----- Text block -----

COMPUTER USAGE: Students will require the use of the Mentor Graphics toolsuite for most assignments, as well as the final project.

LABORATORY PROJECTS:

• Basic layout and schematic capture techniques in Mentor Graphics

• Advanced layout and simulation in Mentor Graphics

• The design of a small-scale CMOS circuit from scratch (ALU, Systolic circuit, etc.)

GRADES:

Homework and Lab assignments - 20 %

Midterm exam - 20 %

Final exam - 20 %

Final Project - 40 %

COURSE OBJECTIVES: When a student completes this course, s/he should be able to:

• Create CMOS layouts of simple and complex gates.

• Understand design rules and their impact on structured design.

• Understand resistance and capacitance, and use this information to optimize designs.

• Design a clocking structure and methodology for CMOS circuitry.

• Optimize the speed and area of a CMOS circuit.

• Understand the tradeoffs in dynamic logic structures, and create appropriate circuits in these design styles.

• Create efficient datapath and arithmetic circuits that work well in transistor-level designs.

• Understand the architecture of memory structures.

• Understand the strengths and weaknesses of current implementation technologies, and create designs appropriate for each technology.

• Create a testing methodology for an ASIC design.

• Use Mentor Graphics CAD toolsuite to create and test moderately complex circuit layouts.

ABET CONTENT CATEGORY: 100% Engineering (Design component).

----- Collected material -----

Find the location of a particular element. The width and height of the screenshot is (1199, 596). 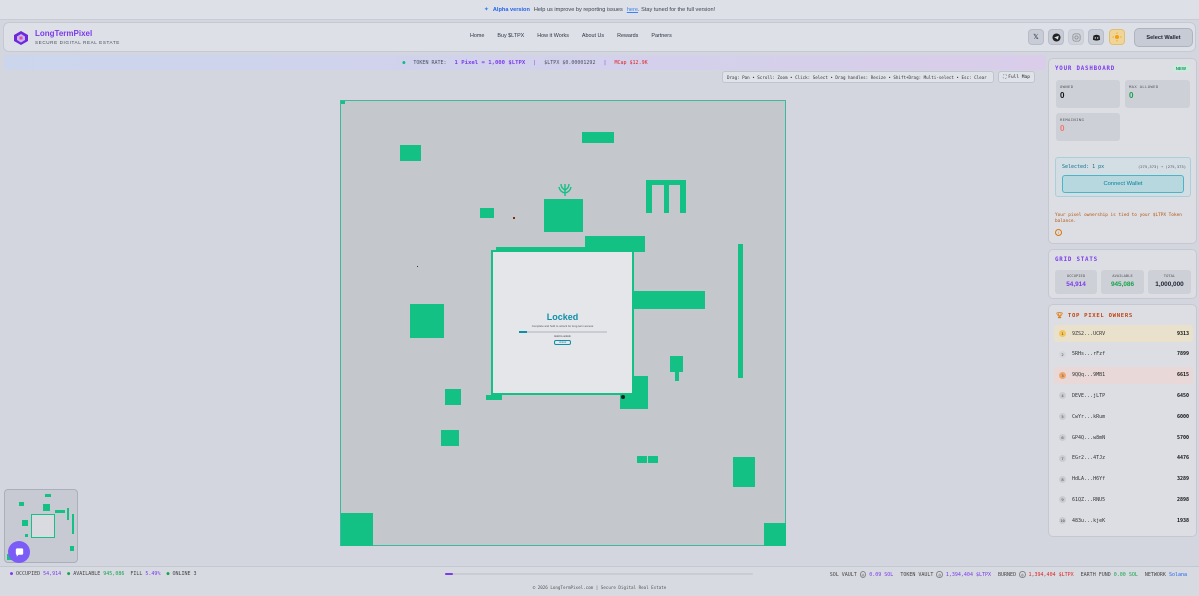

-----

Exercise tasks:
#1 Reproduce everything in the course syllabus above from "Homework and Lab" down to "and complex gates.".
#2 Translate this sentence from the course syllabus into Spanish: "Students will require the use of the Mentor Graphics toolsuite for most assignments, as well as the final project."
#3 Decide whether each statement agrees with the course syllabus. Answer yes or no, and quote the words that settle it.
(a) The final project accounts for 40 percent of the grade.
(b) The midterm exam carries more weight than the final exam.
(c) The ABET content category is split between engineering and science.

Results in order:
#1
Homework and Lab assignments - 20 %

Midterm exam - 20 %

Final exam - 20 %

Final Project - 40 %

COURSE OBJECTIVES: When a student completes this course, s/he should be able to:

• Create CMOS layouts of simple and complex gates.

#2 Los estudiantes necesitarán utilizar el conjunto de herramientas de Mentor Graphics para la mayoría de las tareas, así como para el proyecto final.

#3
(a) Yes: "Final Project - 40 %"
(b) No: "Midterm exam - 20 %" and "Final exam - 20 %"
(c) No: "100% Engineering (Design component)"